■ **Given text**:
▬▬▬
During the 1990s, I spent many days at HUD headquarters investigating boondoggles. HUD was overstocked with the most depressed employees you would ever meet outside of a group therapy session in a city jail. After I wrote a Wall Street Journal piece headlined "Clinton’s Wrecking Ball for Suburbs," HUD Secretary Henry Cisneros denounced me for "unfortunate stereotyping of assisted-housing residents."

But not nearly as unfortunate as subsequent HUD-financed violent crime waves across the nation. In the first half of 2016, at least 30 people were killed at Section 8 residences in Chicago - along with 7,000 other reported crimes. 

In Houston, male Section 8 recipients are twice as likely to commit violent crimes as people with similar backgrounds and incomes who did not receive housing vouchers, according to a Texas A&M University study. A HUD-financed study found that Section 8 relocations "tripled the rate of arrests for property crimes" among boys who moved to new locales.
▬▬▬
■ **Task item A**:
Translate this sentence from the passage on HUD and Section 8 housing into Spanish: "A HUD-financed study found that Section 8 relocations "tripled the rate of arrests for property crimes" among boys who moved to new locales."
■ **Task item B**:
Name every institution or publication mentioned in the passage on HUD and Section 8 housing.
■ **Task item C**:
Go on with the passage on HUD and Section 8 housing, starting after its final sentence.
▬▬▬
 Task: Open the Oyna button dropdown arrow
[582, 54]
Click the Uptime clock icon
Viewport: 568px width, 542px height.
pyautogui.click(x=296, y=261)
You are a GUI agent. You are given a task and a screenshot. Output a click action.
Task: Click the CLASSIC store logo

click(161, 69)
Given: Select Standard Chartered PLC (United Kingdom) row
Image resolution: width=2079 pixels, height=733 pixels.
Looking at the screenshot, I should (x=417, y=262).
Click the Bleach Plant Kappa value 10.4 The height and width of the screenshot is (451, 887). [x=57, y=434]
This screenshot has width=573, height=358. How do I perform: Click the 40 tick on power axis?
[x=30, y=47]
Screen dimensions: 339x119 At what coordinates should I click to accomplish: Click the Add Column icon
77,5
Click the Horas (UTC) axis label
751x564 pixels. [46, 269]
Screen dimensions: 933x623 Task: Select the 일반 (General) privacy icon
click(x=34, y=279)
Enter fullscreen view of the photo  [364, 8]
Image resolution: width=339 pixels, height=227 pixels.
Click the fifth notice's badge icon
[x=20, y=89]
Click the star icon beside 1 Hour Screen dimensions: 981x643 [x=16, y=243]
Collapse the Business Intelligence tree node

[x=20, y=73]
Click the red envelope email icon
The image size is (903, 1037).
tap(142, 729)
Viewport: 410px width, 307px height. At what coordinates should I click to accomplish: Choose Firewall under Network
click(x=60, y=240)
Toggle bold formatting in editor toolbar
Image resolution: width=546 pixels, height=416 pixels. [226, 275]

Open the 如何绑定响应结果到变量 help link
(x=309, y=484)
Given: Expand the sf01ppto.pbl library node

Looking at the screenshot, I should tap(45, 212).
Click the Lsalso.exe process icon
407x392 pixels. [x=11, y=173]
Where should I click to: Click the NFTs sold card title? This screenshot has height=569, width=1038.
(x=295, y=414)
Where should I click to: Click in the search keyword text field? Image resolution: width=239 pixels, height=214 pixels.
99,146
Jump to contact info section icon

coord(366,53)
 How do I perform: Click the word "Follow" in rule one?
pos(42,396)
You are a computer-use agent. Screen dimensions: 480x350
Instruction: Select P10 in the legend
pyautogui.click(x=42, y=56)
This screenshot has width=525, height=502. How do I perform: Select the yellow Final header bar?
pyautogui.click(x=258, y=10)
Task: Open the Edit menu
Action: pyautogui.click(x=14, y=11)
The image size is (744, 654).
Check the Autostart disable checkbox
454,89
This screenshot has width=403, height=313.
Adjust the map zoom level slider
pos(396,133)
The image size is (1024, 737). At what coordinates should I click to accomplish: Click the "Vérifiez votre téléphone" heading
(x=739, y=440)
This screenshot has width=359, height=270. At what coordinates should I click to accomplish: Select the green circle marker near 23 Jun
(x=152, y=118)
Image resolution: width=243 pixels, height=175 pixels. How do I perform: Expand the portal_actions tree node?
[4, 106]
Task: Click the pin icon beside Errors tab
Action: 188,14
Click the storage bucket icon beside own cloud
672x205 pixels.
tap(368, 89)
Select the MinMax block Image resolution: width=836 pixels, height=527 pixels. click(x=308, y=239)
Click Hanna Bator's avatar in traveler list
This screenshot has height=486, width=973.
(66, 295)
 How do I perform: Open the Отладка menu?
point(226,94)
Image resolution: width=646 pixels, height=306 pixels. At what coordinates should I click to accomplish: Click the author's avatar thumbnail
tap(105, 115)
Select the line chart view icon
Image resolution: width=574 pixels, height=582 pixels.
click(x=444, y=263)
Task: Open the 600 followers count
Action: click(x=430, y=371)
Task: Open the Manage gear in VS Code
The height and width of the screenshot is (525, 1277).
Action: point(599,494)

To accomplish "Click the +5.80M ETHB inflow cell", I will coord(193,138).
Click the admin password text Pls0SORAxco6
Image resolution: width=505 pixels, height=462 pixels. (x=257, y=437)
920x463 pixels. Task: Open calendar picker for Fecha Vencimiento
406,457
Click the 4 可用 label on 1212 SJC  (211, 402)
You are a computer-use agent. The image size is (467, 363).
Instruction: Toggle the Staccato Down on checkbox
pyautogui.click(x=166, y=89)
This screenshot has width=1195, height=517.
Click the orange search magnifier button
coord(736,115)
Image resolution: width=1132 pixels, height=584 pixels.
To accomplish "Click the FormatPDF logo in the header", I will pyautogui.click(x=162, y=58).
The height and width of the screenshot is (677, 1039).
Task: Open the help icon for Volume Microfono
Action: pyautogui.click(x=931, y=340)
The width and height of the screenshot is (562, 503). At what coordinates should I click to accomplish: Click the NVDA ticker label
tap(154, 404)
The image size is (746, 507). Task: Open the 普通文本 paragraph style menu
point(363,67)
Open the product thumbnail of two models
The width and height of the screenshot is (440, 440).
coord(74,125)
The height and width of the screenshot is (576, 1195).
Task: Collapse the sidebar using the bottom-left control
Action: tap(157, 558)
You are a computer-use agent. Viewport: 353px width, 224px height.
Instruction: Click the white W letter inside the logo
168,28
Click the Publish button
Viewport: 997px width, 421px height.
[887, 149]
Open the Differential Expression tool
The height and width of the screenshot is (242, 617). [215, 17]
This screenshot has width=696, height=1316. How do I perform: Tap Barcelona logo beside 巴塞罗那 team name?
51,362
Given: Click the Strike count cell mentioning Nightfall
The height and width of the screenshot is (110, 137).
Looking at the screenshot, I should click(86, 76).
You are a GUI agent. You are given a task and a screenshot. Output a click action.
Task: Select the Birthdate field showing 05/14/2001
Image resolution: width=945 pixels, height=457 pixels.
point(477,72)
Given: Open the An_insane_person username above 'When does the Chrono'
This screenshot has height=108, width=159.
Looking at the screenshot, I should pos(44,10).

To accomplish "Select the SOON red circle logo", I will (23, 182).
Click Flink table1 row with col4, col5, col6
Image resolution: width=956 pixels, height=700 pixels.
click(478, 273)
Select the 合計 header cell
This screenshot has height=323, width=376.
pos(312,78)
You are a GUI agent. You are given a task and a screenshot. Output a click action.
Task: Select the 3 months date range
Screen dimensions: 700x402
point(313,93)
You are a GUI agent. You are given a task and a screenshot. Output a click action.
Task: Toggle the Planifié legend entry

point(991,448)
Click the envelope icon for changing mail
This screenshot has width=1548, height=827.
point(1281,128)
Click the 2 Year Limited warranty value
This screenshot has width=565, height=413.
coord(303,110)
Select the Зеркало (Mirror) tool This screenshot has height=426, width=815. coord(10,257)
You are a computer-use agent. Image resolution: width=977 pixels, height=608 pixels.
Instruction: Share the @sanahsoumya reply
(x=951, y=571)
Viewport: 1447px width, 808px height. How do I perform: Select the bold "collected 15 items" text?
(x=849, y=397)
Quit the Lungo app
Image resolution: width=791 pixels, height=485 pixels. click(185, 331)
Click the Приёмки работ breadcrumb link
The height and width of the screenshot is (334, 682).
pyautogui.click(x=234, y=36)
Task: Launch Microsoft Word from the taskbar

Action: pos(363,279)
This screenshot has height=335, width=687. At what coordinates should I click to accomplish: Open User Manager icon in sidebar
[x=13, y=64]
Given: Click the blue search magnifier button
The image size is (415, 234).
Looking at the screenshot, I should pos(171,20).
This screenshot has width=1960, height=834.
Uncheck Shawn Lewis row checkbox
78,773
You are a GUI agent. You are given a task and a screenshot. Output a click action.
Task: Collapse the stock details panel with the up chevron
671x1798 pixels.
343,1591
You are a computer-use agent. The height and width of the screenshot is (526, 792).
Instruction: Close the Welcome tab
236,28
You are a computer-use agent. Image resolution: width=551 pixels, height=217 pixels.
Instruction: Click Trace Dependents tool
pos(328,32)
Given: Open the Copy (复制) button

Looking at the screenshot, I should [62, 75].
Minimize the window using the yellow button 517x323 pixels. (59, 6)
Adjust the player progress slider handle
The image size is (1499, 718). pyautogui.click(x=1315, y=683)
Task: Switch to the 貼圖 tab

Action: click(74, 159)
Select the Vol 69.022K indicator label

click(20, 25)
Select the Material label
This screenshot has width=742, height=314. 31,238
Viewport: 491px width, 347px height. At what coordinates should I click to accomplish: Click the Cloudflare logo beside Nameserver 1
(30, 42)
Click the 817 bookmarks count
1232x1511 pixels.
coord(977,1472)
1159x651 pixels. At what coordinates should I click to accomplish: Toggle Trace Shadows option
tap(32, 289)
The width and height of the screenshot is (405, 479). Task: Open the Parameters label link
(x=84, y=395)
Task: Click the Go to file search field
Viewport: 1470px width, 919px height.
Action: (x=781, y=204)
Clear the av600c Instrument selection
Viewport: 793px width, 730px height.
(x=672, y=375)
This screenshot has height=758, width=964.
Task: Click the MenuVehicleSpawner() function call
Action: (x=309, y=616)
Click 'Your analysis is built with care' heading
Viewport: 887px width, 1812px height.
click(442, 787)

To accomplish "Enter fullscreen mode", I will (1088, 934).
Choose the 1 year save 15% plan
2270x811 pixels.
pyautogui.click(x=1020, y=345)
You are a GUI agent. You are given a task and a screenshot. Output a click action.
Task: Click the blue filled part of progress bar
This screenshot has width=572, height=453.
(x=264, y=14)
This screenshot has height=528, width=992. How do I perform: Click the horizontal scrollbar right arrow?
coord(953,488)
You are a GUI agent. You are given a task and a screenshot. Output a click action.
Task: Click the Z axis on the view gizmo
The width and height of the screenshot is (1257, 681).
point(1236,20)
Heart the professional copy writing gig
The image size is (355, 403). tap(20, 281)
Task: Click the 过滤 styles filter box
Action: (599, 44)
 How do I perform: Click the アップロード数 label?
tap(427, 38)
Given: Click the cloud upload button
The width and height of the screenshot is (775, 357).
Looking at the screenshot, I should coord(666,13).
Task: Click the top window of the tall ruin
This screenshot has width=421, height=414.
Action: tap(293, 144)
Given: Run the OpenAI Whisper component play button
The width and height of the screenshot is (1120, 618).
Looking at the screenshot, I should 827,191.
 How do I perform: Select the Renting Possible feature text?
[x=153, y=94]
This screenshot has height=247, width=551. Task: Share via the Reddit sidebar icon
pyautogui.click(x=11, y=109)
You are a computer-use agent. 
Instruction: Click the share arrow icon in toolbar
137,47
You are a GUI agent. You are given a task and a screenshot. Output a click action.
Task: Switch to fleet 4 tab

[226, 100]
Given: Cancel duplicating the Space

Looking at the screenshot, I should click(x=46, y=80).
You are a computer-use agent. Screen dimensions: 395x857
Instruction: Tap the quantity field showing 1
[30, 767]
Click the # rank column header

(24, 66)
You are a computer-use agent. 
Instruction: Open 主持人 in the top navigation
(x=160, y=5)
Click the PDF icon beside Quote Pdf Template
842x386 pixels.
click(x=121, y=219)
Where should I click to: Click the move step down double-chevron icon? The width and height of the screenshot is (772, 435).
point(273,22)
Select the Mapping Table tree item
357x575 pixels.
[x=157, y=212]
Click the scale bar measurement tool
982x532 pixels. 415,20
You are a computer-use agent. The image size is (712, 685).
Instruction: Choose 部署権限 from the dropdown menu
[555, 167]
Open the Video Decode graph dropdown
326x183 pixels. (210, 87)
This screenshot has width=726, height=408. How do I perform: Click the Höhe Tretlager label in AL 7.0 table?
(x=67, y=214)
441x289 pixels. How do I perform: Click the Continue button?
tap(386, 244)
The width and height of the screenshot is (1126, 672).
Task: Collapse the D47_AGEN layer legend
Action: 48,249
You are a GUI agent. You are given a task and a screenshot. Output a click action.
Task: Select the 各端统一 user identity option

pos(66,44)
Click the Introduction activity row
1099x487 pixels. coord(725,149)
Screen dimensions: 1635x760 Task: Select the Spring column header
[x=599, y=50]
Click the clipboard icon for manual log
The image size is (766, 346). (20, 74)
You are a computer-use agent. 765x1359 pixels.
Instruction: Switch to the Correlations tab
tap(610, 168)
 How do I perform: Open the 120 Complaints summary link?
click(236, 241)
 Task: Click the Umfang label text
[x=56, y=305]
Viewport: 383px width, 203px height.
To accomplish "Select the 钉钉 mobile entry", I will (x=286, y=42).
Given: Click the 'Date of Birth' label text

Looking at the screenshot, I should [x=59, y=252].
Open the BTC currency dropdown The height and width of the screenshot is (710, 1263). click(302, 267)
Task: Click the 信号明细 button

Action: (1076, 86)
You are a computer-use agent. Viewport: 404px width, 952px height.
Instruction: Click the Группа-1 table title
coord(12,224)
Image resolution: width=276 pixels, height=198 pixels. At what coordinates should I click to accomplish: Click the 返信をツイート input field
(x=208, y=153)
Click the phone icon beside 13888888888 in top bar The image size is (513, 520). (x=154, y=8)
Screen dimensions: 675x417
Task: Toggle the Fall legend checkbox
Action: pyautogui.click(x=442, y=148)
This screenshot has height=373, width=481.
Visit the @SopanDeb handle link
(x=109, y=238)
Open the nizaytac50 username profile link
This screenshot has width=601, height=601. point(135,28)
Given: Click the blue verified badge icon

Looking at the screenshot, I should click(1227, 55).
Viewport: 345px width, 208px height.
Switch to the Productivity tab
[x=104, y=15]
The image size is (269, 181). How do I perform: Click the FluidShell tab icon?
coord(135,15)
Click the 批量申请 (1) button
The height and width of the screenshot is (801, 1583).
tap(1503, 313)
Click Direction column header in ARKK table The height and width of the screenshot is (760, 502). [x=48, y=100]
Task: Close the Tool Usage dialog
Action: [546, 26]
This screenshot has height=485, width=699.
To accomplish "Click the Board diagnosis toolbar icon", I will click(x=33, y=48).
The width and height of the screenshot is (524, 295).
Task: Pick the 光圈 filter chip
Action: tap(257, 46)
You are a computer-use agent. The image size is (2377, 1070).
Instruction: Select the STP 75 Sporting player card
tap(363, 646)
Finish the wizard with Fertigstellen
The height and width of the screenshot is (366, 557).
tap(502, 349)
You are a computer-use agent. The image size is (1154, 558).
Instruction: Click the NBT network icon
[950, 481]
▬▬▬
■ **Response A**:
Un estudio financiado por HUD encontró que las reubicaciones de la Sección 8 «triplicaron la tasa de arrestos por delitos contra la propiedad» entre los niños que se mudaron a nuevas localidades.

■ **Response B**:
HUD, the Wall Street Journal, Texas A&M University

■ **Response C**:
  • Vice President Al Gore denounced HUD-financed public housing projects in 1996: "These crime-infested monuments to a failed policy are killing the neighborhoods around them." (Andrew Harrer/Bloomberg)

…. When Congress created HUD in 1965, it was supposed to bring social justice to American cities. But Sandra Thompson, Biden’s Federal Housing Finance Agency chief, testified to Congress in 2022 that the racial homeownership gap "is higher today than when the Fair Housing Act [of 1968] was passed." 

The Biden administration sought to "fix" that problem with a new mandate to punish mortgage borrowers with good credit ratings by forcing them to subsidize borrowers with shaky records of paying their bills. But "No Deadbeats Left Behind" is a poor maxim for mortgage policies. 

Secretary Turner is ready to abandon HUD headquarters, declaring that that agency’s focus is on "creating a workplace that reflects the values of efficiency, accountability and purpose." That 12-story building needs a half billion dollars in "deferred maintenance and modernization" expenses and costs more than $50 million a year to operate – despite being perennially half empty even before Trump’s mass firings. The maintenance and modernization costs far exceed the original cost of the building in inflation-adjusted dollars.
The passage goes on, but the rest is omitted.